• [EXERCISE INPUT]
※

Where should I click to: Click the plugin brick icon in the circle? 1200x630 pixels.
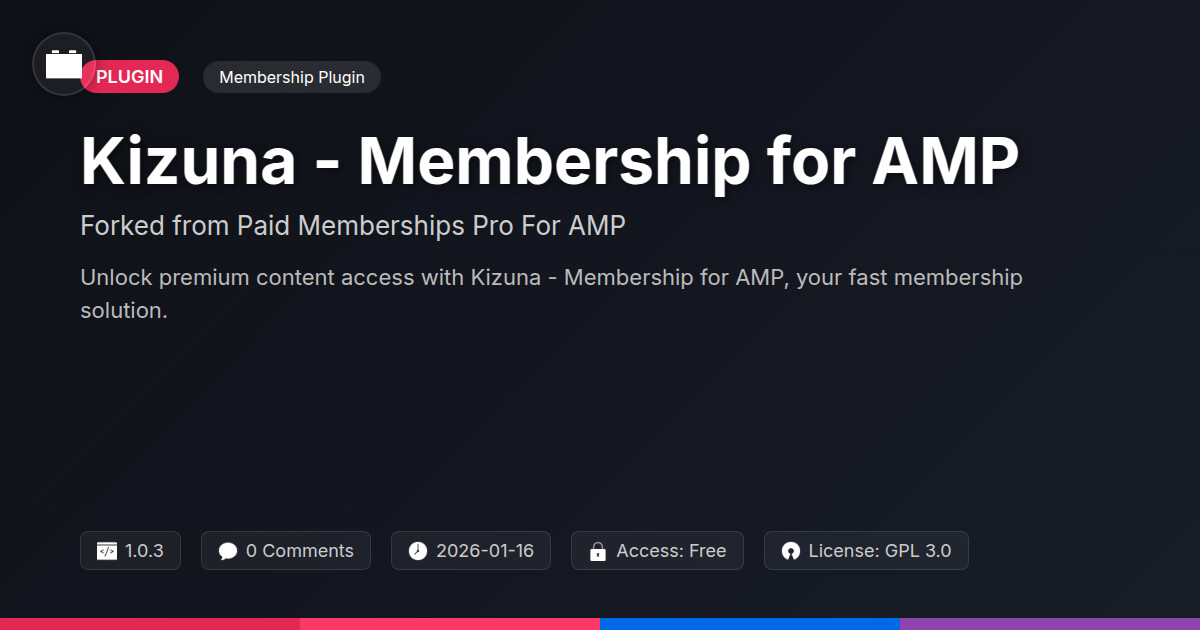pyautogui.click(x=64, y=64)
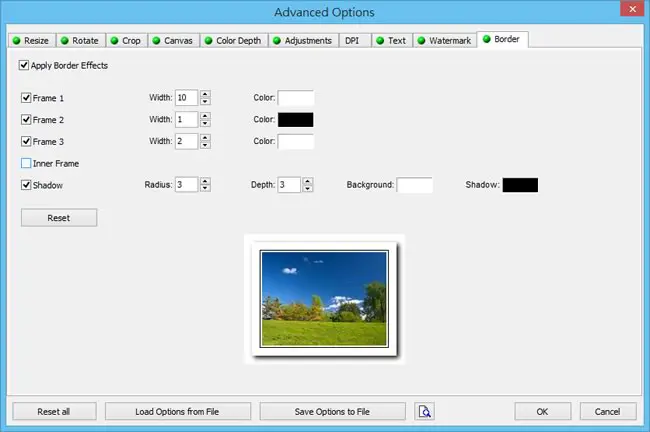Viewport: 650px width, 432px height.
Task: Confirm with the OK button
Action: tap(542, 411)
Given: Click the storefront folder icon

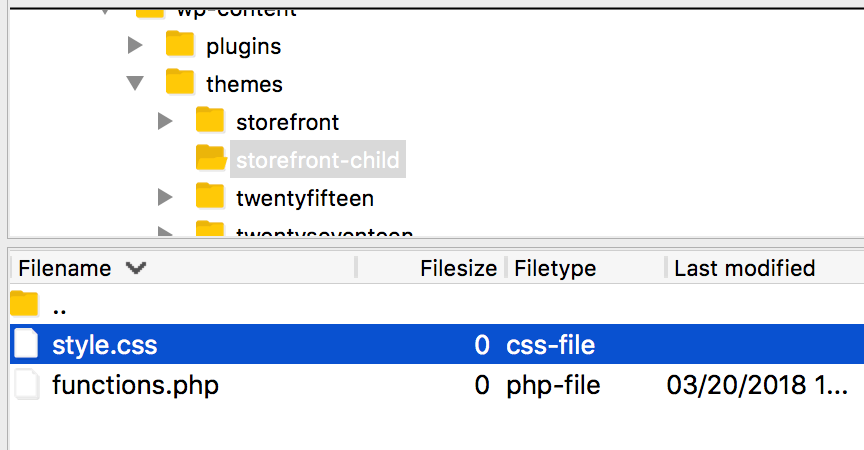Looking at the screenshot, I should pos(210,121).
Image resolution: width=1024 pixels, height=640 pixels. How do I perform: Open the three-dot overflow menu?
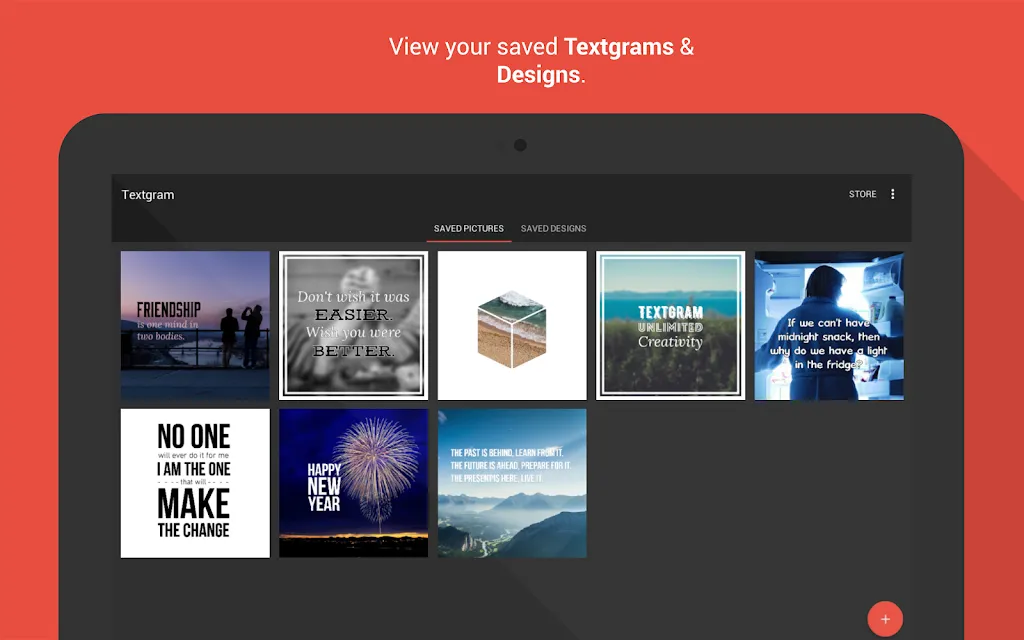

※

• [WORK TASK]
Transcribe all records verbatim, no pictures.

• [RESULT OF THE TASK]
Where should I click to: Click the plugin brick icon in the circle? 1200x630 pixels.
pyautogui.click(x=64, y=64)
Viewport: 650px width, 432px height.
Task: Confirm with the OK button
Action: tap(542, 411)
Given: Click the storefront folder icon

Looking at the screenshot, I should pos(210,121).
Image resolution: width=1024 pixels, height=640 pixels. How do I perform: Open the three-dot overflow menu?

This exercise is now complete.